Print the records exactly. Every mark must remain.
----------------
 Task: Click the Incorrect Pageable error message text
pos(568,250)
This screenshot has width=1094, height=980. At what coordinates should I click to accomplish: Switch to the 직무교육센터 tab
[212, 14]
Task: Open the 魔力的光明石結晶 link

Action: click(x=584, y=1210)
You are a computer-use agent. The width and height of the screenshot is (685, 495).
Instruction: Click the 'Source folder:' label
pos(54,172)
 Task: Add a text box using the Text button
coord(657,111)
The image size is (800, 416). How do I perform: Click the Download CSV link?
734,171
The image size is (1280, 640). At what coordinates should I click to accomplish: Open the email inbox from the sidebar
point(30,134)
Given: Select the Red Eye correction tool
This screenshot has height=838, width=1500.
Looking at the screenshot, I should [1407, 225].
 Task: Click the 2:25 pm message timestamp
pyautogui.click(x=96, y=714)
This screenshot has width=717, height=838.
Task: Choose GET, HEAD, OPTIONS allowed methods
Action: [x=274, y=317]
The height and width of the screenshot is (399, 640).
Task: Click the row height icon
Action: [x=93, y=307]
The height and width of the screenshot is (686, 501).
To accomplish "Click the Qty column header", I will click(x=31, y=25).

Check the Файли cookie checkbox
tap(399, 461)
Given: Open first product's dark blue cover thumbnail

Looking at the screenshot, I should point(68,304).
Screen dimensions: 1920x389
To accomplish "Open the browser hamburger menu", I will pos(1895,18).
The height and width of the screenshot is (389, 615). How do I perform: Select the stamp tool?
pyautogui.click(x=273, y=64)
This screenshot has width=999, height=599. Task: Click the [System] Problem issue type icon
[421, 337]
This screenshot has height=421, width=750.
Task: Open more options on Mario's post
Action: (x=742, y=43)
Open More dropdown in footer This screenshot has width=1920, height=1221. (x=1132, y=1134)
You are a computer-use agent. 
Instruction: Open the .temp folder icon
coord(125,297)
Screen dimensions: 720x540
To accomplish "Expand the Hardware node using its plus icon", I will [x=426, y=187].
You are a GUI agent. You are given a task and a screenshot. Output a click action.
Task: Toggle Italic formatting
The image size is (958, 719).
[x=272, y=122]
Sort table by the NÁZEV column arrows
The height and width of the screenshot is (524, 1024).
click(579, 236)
----------------
▶ [SOLUTION]
 Task: Click the Incorrect Pageable error message text
pos(568,250)
This screenshot has width=1094, height=980. At what coordinates should I click to accomplish: Switch to the 직무교육센터 tab
[212, 14]
Task: Open the 魔力的光明石結晶 link

Action: click(x=584, y=1210)
You are a computer-use agent. The width and height of the screenshot is (685, 495).
Instruction: Click the 'Source folder:' label
pos(54,172)
 Task: Add a text box using the Text button
coord(657,111)
The image size is (800, 416). How do I perform: Click the Download CSV link?
734,171
The image size is (1280, 640). At what coordinates should I click to accomplish: Open the email inbox from the sidebar
point(30,134)
Given: Select the Red Eye correction tool
This screenshot has height=838, width=1500.
Looking at the screenshot, I should [1407, 225].
 Task: Click the 2:25 pm message timestamp
pyautogui.click(x=96, y=714)
This screenshot has width=717, height=838.
Task: Choose GET, HEAD, OPTIONS allowed methods
Action: [x=274, y=317]
The height and width of the screenshot is (399, 640).
Task: Click the row height icon
Action: [x=93, y=307]
The height and width of the screenshot is (686, 501).
To accomplish "Click the Qty column header", I will click(x=31, y=25).

Check the Файли cookie checkbox
tap(399, 461)
Given: Open first product's dark blue cover thumbnail

Looking at the screenshot, I should point(68,304).
Screen dimensions: 1920x389
To accomplish "Open the browser hamburger menu", I will pos(1895,18).
The height and width of the screenshot is (389, 615). How do I perform: Select the stamp tool?
pyautogui.click(x=273, y=64)
This screenshot has width=999, height=599. Task: Click the [System] Problem issue type icon
[421, 337]
This screenshot has height=421, width=750.
Task: Open more options on Mario's post
Action: (x=742, y=43)
Open More dropdown in footer This screenshot has width=1920, height=1221. (x=1132, y=1134)
You are a computer-use agent. 
Instruction: Open the .temp folder icon
coord(125,297)
Screen dimensions: 720x540
To accomplish "Expand the Hardware node using its plus icon", I will [x=426, y=187].
You are a GUI agent. You are given a task and a screenshot. Output a click action.
Task: Toggle Italic formatting
The image size is (958, 719).
[x=272, y=122]
Sort table by the NÁZEV column arrows
The height and width of the screenshot is (524, 1024).
click(579, 236)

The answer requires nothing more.